For would-be Hobbits, Elves and wizards, it was a can’t-miss opportunity.
Die-hard “Lord of the Rings” fans enjoyed “Trilogy Tuesday,” a back-to-back-to-back marathon of all three films, including the first public screenings of the third and final movie, “The Return of the King.”
Reaction to the first film was wildly enthusiastic at the Senator Theatre in Baltimore, with each of the major characters getting cheers for their first on-screen appearance. The most piercing screams were reserved for Orlando Bloom who plays the Elf warrior Legolas.
“If I could just stop the fan girls in the back from acting like high school fan girls, then it would be great,” said Chris Baryliek, a 26-year-old graduate student at George Washington University.
He conceded that sitting through three extremely long movies in one day would not be easy.
“I was kind of hitting the wall during the first presentation,” he said. “My upper back was saying ‘What are you doing to me?”’
Most of the tickets had been purchased hours after they went on sale in October, but fans lined up long before the trilogy’s start to stake a claim on the best seats.
The 99 theaters participating in the trilogy marathon arranged numerous treats for fans, with some setting up buffets for the between-movie breaks.
Michael Brown, a 22-year-old student at Johns Hopkins University, was first in line at the 900-seat Senator, arriving at 10:45 a.m. Monday with a tent, a sleeping bag and a box of PowerBars.
“I spent 10 hours waiting for ‘The Two Towers’ to open, and about the same for one of the ‘Harry Potter’ movies. I try to be first in line for just about everything that premieres here,” Brown said. “I do this to myself because I love movies, and I feel like if I’m going to go see the movies, I might as well do it right.”
Ordinary moviegoers, though, may feel daunted by the New Line Cinema trilogy, directed by Peter Jackson and starring Elijah Wood, Viggo Mortensen, Ian McKellen and Sean Astin. It began with the “extended edition” of “The Fellowship of the Ring” from noon to 3:30 p.m. “The Two Towers,” also in extended form, was to follow at 4:30 p.m., leaving time for a break of an hour, and 45 minutes before the 10 p.m. start of “The Return of the King.The more 'Rings,' the better
But for fans, the more “Rings” footage they get to see, the better.
Demand for trilogy tickets has been huge, with tickets selling on the auction site eBay and online ticket brokers for up to $250 apiece.
“I scheduled this a year ago,” said Nancy Pierson, a toxicologist from Boston who paid $120 on eBay for a ticket and drove to Albany, N.Y., for the marathon. “I couldn’t get anything closer.”
In New York City, 45-year-old Daisy Martinez wore a green hooded cloak studded with pins of the characters and closed at the neck with a leaf pin that was part of the official movie merchandising.

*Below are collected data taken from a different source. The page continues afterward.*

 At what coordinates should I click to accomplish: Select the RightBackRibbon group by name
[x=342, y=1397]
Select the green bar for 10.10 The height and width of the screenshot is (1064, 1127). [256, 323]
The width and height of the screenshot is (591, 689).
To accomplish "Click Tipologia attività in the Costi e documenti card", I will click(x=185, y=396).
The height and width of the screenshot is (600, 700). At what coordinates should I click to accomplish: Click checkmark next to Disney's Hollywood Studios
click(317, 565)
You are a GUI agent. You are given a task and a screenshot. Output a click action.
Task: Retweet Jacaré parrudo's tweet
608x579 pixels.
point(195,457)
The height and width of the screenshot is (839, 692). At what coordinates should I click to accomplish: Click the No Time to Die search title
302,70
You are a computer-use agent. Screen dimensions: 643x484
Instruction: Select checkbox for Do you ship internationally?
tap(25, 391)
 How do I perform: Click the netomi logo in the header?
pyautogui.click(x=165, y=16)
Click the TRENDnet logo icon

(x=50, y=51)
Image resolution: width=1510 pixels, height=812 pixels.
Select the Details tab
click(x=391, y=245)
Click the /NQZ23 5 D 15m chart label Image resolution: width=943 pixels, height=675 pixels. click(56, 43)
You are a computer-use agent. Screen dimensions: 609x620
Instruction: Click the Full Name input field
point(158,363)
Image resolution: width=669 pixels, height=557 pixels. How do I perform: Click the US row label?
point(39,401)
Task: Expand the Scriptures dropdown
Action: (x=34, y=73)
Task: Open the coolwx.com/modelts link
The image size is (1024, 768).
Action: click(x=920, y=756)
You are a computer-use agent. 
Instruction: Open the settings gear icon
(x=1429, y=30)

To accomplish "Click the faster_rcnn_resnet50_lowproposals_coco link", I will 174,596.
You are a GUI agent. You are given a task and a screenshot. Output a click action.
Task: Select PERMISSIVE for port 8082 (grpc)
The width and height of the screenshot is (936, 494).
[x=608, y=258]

“It speaks to the times, it speaks to the inner child inside everybody,” Martinez said of author J.R.R. Tolkien’s work. “The story that it tells is that the littlest person can make a huge difference in the world, and I just feel that with the stuff that’s going on in the world today, we need to believe that.”
At a Tampa, Fla., theater Tony Straquadine, a 29-year-old engineer who happened to have Tuesday off, said he planned to up his intake of sugar and coffee to get through the marathon.
“A lot of chocolate,” he said.
“I love the books, I love to get away on the fantasy side of things,” he said, noting that he belongs to a medieval re-enactment group and often wears period costume for those events.
And he suggested that the marathon also might be a good way to meet women.
“I want the kind of women who are going to be attracted to a geek,” he joked.